** Start PROVIDED ENTRIES **

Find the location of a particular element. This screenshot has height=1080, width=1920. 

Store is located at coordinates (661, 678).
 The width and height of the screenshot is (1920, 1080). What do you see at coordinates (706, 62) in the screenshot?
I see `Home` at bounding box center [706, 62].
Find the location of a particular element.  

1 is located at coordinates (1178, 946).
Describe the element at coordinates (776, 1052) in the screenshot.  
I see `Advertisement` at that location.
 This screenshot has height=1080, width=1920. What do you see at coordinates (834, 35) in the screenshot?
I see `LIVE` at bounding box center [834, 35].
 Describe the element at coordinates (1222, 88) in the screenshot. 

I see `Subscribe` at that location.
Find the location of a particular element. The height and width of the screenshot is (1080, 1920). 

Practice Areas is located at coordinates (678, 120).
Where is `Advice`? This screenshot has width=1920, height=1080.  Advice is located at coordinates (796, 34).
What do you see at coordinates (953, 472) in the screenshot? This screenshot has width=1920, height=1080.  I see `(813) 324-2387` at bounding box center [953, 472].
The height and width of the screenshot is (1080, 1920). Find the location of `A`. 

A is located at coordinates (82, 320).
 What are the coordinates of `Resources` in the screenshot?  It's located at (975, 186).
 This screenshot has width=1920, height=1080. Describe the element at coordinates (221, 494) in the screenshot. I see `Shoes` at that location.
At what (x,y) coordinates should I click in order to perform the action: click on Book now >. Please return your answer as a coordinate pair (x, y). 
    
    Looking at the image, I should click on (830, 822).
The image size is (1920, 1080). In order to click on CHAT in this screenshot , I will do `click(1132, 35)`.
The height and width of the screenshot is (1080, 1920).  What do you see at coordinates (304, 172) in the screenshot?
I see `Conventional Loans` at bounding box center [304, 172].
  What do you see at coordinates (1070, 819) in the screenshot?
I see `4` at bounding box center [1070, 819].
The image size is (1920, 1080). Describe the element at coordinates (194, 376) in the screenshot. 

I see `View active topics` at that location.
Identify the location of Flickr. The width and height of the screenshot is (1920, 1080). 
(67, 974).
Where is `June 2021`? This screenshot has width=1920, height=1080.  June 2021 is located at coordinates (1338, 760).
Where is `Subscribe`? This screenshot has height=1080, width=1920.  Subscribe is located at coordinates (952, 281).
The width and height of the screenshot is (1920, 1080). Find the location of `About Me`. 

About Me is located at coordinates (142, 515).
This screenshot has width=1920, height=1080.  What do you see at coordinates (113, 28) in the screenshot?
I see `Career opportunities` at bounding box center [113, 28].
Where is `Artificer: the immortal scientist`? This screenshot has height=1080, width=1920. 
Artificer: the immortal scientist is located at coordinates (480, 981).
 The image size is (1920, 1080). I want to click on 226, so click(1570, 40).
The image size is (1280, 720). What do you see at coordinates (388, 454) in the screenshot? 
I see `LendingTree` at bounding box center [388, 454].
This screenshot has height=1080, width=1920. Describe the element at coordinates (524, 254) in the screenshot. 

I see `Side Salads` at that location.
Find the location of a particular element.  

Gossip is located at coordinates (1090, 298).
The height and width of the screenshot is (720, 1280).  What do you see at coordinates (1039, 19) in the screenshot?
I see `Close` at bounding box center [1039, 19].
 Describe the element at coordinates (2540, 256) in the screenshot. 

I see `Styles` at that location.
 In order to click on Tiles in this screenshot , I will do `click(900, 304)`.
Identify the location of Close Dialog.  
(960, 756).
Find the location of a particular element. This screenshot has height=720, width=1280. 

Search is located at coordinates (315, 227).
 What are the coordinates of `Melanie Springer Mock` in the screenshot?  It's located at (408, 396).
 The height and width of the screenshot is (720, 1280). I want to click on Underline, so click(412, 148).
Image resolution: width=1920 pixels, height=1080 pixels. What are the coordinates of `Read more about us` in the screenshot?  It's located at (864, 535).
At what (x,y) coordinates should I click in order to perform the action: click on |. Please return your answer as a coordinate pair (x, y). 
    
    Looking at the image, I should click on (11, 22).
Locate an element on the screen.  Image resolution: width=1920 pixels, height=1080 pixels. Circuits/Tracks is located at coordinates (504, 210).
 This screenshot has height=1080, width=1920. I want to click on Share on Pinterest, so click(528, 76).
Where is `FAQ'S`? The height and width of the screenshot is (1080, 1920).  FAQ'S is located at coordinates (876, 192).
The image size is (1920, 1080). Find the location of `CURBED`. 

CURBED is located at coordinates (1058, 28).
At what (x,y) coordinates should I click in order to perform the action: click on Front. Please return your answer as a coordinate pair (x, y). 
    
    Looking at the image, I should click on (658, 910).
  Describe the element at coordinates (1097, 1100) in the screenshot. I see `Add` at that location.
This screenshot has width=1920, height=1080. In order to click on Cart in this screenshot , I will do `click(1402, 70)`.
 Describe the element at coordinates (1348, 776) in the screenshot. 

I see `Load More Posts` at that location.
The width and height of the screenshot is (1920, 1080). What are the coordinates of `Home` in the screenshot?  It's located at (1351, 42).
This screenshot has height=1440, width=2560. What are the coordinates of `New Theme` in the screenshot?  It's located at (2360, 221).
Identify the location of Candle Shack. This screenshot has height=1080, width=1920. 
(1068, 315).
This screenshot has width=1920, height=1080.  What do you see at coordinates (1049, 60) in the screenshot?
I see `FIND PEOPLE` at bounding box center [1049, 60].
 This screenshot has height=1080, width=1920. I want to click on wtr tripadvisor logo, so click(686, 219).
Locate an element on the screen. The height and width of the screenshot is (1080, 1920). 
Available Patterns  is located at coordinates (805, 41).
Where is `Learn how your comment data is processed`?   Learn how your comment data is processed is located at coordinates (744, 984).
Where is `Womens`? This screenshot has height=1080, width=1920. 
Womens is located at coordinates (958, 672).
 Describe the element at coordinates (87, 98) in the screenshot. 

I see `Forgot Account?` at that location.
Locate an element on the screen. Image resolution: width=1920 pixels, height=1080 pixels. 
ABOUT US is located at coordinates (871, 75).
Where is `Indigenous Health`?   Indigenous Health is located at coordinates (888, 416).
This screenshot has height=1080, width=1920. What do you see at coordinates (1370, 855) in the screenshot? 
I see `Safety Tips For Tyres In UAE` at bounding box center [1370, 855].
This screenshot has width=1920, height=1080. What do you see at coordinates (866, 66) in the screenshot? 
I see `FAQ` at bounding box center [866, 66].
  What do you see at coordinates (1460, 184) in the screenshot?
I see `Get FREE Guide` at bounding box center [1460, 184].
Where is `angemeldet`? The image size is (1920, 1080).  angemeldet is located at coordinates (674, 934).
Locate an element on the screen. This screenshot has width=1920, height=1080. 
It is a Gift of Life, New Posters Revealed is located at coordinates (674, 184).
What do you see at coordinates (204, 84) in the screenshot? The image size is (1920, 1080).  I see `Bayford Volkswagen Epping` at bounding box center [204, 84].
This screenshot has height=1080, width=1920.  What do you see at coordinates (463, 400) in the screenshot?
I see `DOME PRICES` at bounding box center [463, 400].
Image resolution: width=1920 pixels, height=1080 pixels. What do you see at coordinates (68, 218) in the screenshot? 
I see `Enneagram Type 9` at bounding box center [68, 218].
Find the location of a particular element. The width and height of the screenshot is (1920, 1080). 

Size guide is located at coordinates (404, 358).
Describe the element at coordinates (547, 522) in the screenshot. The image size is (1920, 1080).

** End PROVIDED ENTRIES **

YOUR INSTRUCTIONS:
Substitute "specific" for "particular" in everything from the start of the lines down to the line containing "What do you see at coordinates (953, 472)", and give those lines back with no other changes.

REPLY:
Find the location of a specific element. This screenshot has height=1080, width=1920. 

Store is located at coordinates (661, 678).
 The width and height of the screenshot is (1920, 1080). What do you see at coordinates (706, 62) in the screenshot?
I see `Home` at bounding box center [706, 62].
Find the location of a specific element.  

1 is located at coordinates (1178, 946).
Describe the element at coordinates (776, 1052) in the screenshot.  
I see `Advertisement` at that location.
 This screenshot has height=1080, width=1920. What do you see at coordinates (834, 35) in the screenshot?
I see `LIVE` at bounding box center [834, 35].
 Describe the element at coordinates (1222, 88) in the screenshot. 

I see `Subscribe` at that location.
Find the location of a specific element. The height and width of the screenshot is (1080, 1920). 

Practice Areas is located at coordinates (678, 120).
Where is `Advice`? This screenshot has width=1920, height=1080.  Advice is located at coordinates (796, 34).
What do you see at coordinates (953, 472) in the screenshot? This screenshot has width=1920, height=1080.  I see `(813) 324-2387` at bounding box center [953, 472].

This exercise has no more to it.